Grand Slam singles results
- Australian Open: 2R (2018, 2020)
- French Open: 1R (2018, 2019, 2021, 2022)
- Wimbledon: 2R (2017)
- US Open: 4R (2021)

Doubles
- Career record: 6–17
- Career titles: 0
- Highest ranking: No. 348 (1 April 2019)

Grand Slam doubles results
- Australian Open: 1R (2015, 2018, 2019)
- Wimbledon: 1R (2018)
- US Open: 1R (2018)

Team competitions
- Davis Cup: SF (2021)

= Peter Gojowczyk =

German tennis player

Peter Gojowczyk (/goʊˈjoʊvtʃɪk/ goh-YOHV-chik; born 15 July 1989) is a German former professional tennis player. He achieved a career-high ATP singles ranking of world No. 39 in June 2018. He won one ATP singles title and reached two more finals.

==Tennis career==
===2012: Grand Slam debut===
He qualified for his first Grand Slam main draw at the 2012 Australian Open.

===2014: Cracking the top 100===
Gojowczyk began the year by reaching his first tour-level semifinal at Doha as a qualifier, defeating sixth seed and countryman Philipp Kohlschreiber en route, before losing to Rafael Nadal in three sets (taking the first).

After qualifying at the Australian Open, he broke into the top 100 for the first time in his career.

In April, he defeated Jo-Wilfried Tsonga in five sets in a Davis Cup World Group quarterfinal tie.

In June, Gojowczyk reached the quarterfinals of Halle, defeating world No. 9 Milos Raonic in straight sets in the second round. In August at the US Open, he defeated Benjamin Becker in straight sets in the first round. He ended the year ranked as world No. 79.

===2017: Maiden ATP 250 title===
Gojowczyk qualified for and then reached the second round of Wimbledon for the first time in his career at the Wimbledon Championships, defeating Marius Copil in the first round. He then lost to 18th seed Roberto Bautista Agut.

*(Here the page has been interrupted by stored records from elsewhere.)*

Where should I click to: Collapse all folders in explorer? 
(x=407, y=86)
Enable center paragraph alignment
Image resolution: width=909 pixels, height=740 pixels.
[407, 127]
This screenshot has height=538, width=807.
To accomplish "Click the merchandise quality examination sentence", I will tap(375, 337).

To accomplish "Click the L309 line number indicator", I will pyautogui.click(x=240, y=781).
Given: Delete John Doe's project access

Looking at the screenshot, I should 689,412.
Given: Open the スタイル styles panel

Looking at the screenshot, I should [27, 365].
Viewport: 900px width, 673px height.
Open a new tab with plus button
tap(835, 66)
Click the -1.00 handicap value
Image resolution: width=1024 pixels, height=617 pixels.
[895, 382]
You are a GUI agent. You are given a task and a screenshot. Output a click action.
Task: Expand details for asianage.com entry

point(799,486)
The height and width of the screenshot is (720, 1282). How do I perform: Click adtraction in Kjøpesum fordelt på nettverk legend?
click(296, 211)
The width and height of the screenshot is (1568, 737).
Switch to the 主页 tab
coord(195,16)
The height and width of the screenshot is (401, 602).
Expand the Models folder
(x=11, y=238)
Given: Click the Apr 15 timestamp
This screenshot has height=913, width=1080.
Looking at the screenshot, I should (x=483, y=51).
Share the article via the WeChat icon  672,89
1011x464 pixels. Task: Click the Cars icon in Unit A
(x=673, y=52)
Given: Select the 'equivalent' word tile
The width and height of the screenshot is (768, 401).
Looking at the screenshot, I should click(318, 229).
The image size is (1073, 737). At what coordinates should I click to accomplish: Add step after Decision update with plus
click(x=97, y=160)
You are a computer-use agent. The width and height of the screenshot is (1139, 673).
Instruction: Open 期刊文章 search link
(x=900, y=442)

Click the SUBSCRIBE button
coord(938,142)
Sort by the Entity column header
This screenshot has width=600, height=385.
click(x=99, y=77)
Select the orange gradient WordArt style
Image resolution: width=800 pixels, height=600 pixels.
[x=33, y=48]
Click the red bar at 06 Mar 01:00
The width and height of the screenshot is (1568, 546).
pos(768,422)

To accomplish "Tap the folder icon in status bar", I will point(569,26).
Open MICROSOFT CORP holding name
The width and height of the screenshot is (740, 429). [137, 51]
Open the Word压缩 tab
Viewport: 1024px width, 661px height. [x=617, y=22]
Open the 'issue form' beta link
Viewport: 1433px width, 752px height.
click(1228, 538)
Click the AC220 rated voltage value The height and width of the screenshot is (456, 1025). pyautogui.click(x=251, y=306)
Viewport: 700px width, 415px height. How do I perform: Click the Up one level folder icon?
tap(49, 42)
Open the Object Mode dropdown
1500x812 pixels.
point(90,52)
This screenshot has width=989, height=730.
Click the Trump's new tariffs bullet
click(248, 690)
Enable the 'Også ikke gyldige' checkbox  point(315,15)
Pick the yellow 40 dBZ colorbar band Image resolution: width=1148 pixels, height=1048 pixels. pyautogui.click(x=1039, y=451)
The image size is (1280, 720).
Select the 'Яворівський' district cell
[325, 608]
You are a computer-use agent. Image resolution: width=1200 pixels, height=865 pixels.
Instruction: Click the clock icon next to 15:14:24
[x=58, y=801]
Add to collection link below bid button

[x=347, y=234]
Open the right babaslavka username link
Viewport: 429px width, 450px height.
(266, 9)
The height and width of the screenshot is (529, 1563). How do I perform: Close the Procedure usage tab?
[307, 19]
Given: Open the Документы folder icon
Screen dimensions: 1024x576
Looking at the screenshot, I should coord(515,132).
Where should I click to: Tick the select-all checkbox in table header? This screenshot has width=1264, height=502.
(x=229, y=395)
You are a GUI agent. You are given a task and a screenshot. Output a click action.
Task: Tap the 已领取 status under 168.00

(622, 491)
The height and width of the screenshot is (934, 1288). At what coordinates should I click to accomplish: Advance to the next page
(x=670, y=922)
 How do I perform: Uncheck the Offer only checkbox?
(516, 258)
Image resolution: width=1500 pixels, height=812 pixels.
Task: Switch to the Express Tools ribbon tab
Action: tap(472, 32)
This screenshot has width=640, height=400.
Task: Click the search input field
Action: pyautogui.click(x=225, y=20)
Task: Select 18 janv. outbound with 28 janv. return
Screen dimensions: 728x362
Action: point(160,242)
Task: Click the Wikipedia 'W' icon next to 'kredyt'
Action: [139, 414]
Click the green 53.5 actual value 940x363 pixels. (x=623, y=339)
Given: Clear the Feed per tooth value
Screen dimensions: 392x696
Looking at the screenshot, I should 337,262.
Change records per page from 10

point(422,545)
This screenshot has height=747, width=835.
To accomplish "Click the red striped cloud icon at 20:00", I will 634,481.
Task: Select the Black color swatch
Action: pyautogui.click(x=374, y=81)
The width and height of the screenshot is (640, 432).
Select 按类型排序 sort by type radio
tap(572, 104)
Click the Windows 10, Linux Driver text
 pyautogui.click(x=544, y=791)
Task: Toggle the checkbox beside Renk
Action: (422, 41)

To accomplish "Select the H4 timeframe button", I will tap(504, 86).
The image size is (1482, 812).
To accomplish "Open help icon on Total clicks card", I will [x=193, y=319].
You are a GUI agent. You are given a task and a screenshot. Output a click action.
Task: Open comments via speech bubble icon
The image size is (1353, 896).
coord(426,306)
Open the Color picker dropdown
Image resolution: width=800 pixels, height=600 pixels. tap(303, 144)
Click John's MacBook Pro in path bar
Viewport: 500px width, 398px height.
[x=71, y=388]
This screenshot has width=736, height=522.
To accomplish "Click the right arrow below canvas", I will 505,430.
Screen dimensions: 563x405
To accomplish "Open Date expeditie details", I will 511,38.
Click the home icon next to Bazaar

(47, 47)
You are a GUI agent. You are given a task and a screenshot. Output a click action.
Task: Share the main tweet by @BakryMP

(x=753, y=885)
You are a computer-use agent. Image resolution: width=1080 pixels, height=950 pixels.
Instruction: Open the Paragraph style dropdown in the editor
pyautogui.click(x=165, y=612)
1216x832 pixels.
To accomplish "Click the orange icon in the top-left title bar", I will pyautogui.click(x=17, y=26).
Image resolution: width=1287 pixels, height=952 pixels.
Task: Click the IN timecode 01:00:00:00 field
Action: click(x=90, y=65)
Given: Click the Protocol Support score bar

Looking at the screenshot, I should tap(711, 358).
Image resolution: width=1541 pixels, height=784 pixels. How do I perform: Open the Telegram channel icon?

Carrying his good form into the following week, Gojowczyk reached the semifinals in Newport.

In September, he won his maiden ATP title at the Moselle Open in Metz as a qualifier, defeating Benoît Paire in straight sets in the final.

===2018: Best season: Two ATP finals, top 40 career-high ranking===
Gojowczyk was runner-up at the Delray Beach Open. As a result, he reached the top 50 on 5 March 2018. He was also a finalist at the Geneva Open and reached a career-high ranking of world No. 39 on 25 June 2018.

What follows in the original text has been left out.